■ **Selected passage**:
· · · · ·
Trade Tensions: Why Shinzo Abe Has a Critical Role to Play
More than ever, the world needs Japan, the third-largest global economy, to help reinvigorate the faltering trade system.
Relations between Seoul and Tokyo have reached a new low, adding new cracks to the postwar international order at just the wrong time. The immediate background of the latest spat was the South Korean Supreme Court’s 2018 decision to uphold a lower court’s ruling ordering a Japanese firm to compensate four Korean citizens who served as forced laborers during Japan’s colonial occupation. The Japanese government argues that a 1965 Normalization Treaty signed between the two countries precludes such litigation. As tensions surrounding the lawsuit escalated, the administration of Prime Minister Shinzo Abe imposed new regulations that will slow the approval time for the import of three chemicals vital to South Korea’s semiconductor firms, a move that could inflict serious harm on one of Korea’s biggest industries. The South Korean government then filed a complaint at the World Trade Organization. The Abe administration has hinted at additional trade restrictions, while the administration of South Korean president Moon Jae-in mulls its options.
The Japanese government has good reason to be frustrated with Seoul. The South Korean government has resisted Tokyo’s proposal to deal with the matter of forced labor through arbitration consistent with the 1965 agreement and also reneged on a December 2015 deal with Japan to settle the sensitive issue of compensation for Korean women coerced into sexual servitude, known euphemistically as “Comfort Women.”
· · · · ·
■ **Recorded information**:
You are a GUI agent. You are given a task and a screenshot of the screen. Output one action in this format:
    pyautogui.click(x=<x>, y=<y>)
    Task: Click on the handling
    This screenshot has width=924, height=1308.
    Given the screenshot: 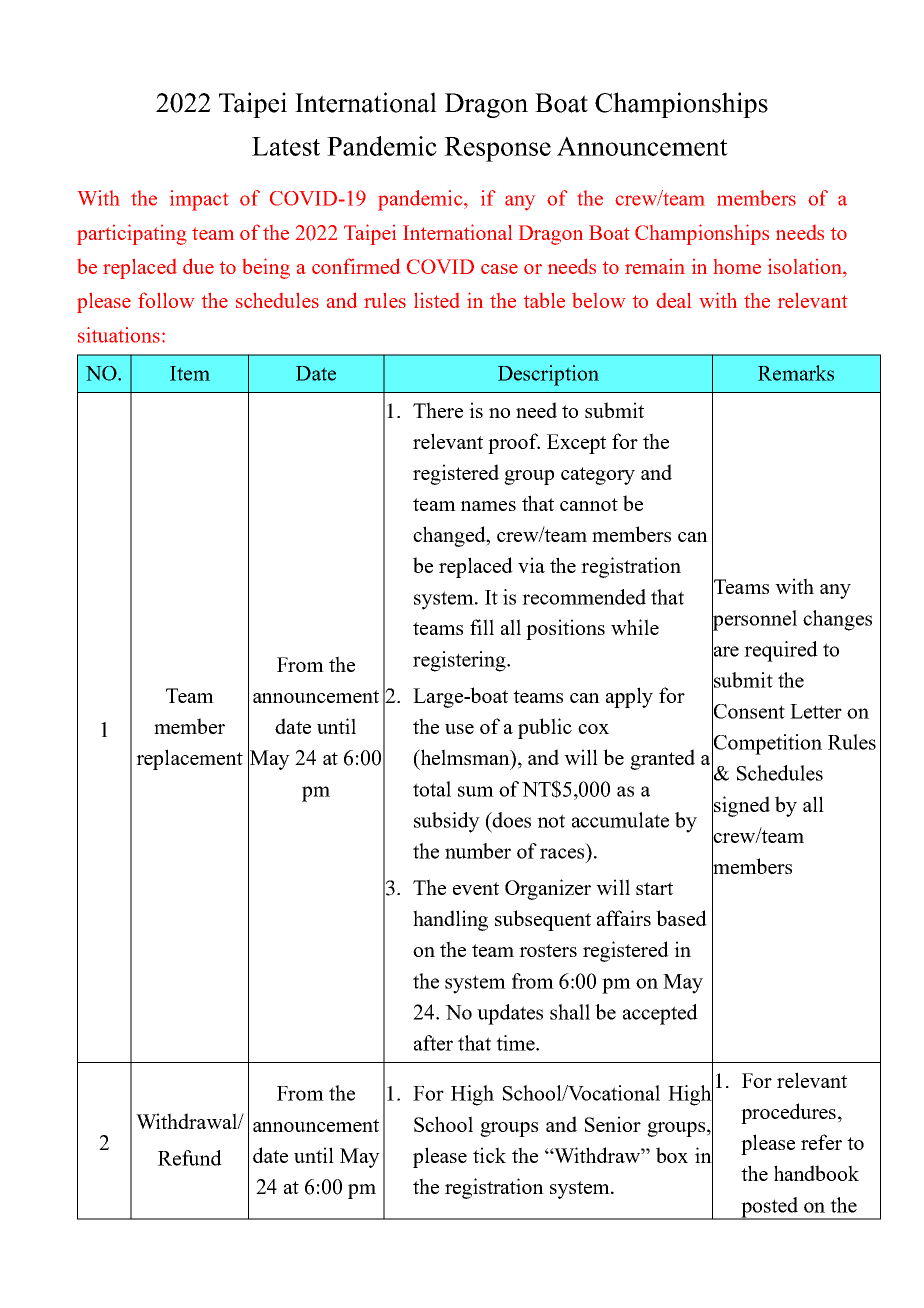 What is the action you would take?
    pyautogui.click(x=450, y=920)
· · · · ·
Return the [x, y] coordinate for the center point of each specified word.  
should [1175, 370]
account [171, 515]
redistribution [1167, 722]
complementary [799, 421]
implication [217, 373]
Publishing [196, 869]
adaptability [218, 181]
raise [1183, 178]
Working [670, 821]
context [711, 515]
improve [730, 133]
· · · · ·
■ **Stated task 1**: Condense the paragraph of the trade-tensions article that begins "Relations between Seoul and Tokyo" into a short bulleted list that keeps its main facts.
■ **Stated task 2**: Reproduce word for word the stretch of the trade-tensions article from "Trade Tensions: Why" through "faltering trade system.".

■ **Solution 1**:
- Relations between Seoul and Tokyo have hit a new low, further straining the postwar international order.
- The trigger was a 2018 ruling by South Korea's Supreme Court. It upheld an order for a Japanese firm to compensate four Koreans who were forced laborers during Japan's colonial occupation.
- Japan argues that the 1965 Normalization Treaty rules out such lawsuits.
- Prime Minister Shinzo Abe's government then slowed import approvals for three chemicals that South Korea's semiconductor firms depend on. This could seriously hurt a major Korean industry.
- South Korea filed a complaint with the World Trade Organization.
- Japan has hinted at further trade restrictions, and President Moon Jae-in's administration is weighing its options.

■ **Solution 2**:
Trade Tensions: Why Shinzo Abe Has a Critical Role to Play
More than ever, the world needs Japan, the third-largest global economy, to help reinvigorate the faltering trade system.